_What you have to do:_ Below are some entries. Return exactly the lines from the one with "Instruction: Expand the" through the final line, leaving out any pictures.

Records excerpted from a collection
★ ★ ★ ★
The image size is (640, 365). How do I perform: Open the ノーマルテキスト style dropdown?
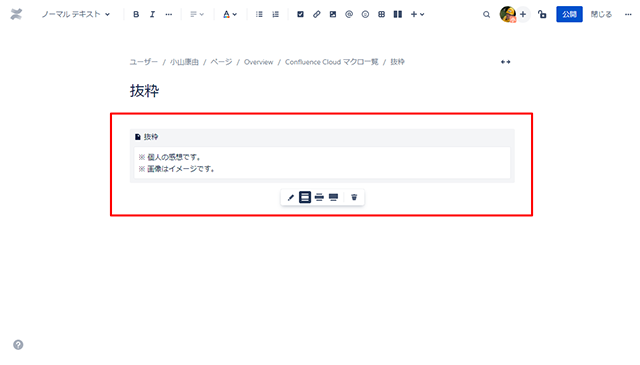click(x=76, y=14)
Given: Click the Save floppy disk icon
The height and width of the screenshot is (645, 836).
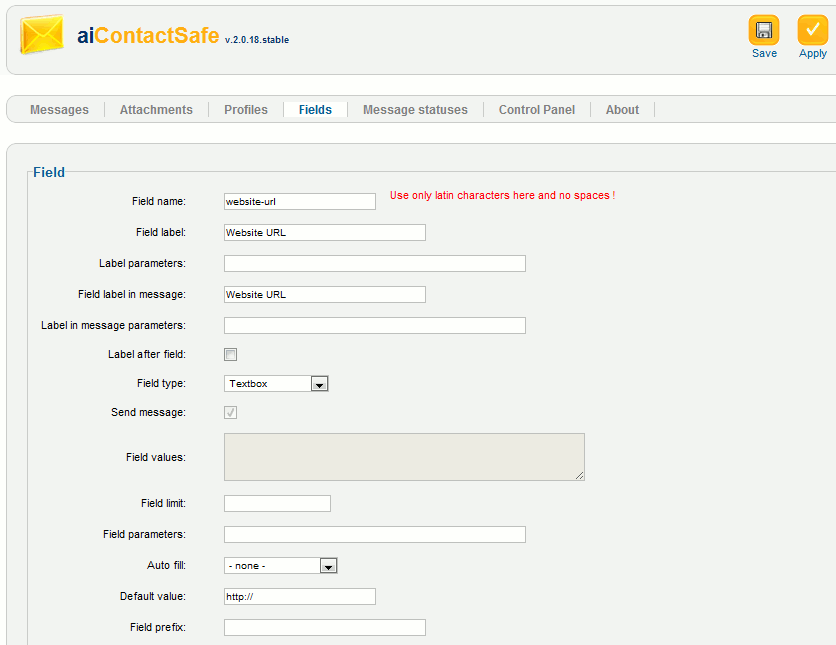Looking at the screenshot, I should click(x=764, y=31).
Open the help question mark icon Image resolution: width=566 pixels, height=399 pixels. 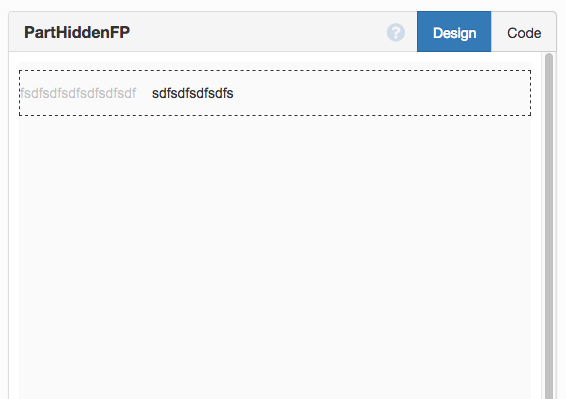click(x=396, y=32)
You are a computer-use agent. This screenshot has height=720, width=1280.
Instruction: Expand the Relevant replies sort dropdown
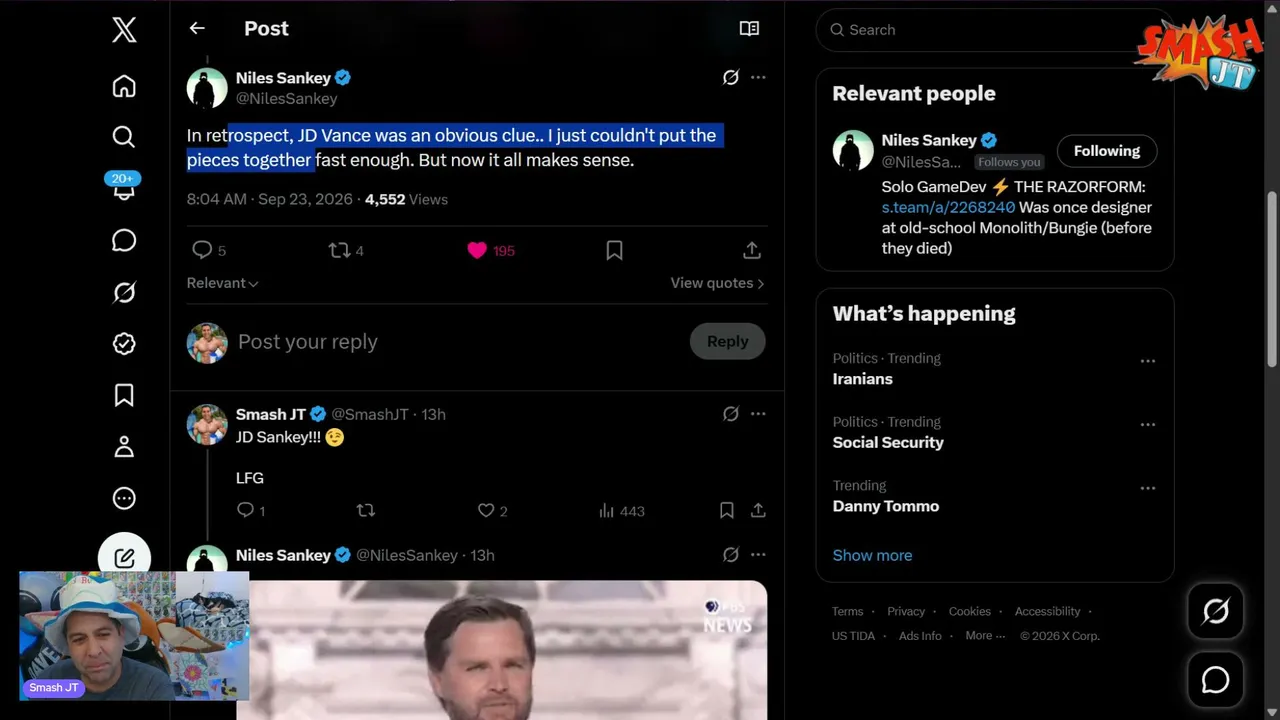point(223,283)
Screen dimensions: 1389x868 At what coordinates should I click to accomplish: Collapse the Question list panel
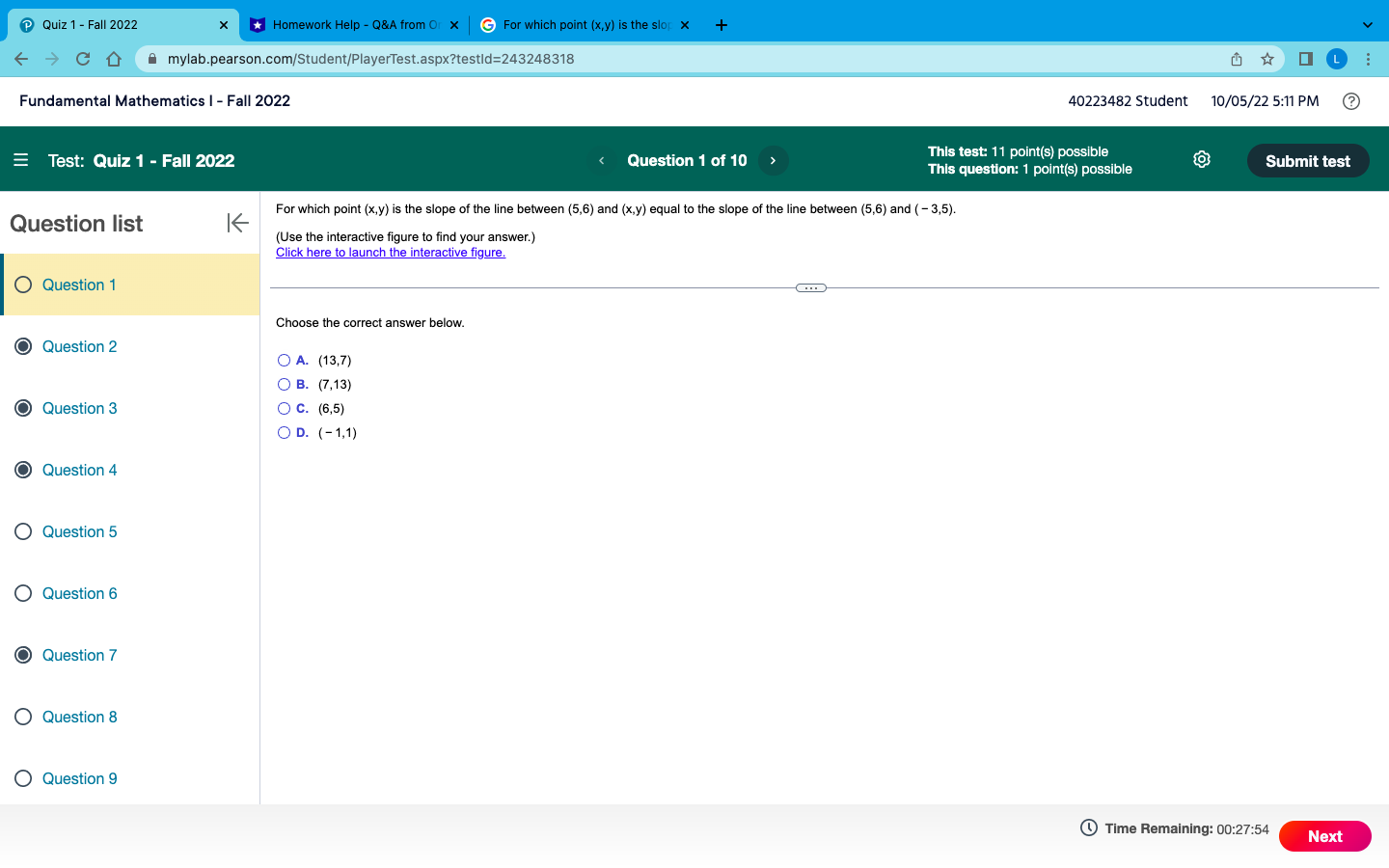236,223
★ ★ ★ ★
_Task answer:_
Instruction: Expand the Relevant replies sort dropdown
point(223,283)
Screen dimensions: 1389x868 At what coordinates should I click to accomplish: Collapse the Question list panel
236,223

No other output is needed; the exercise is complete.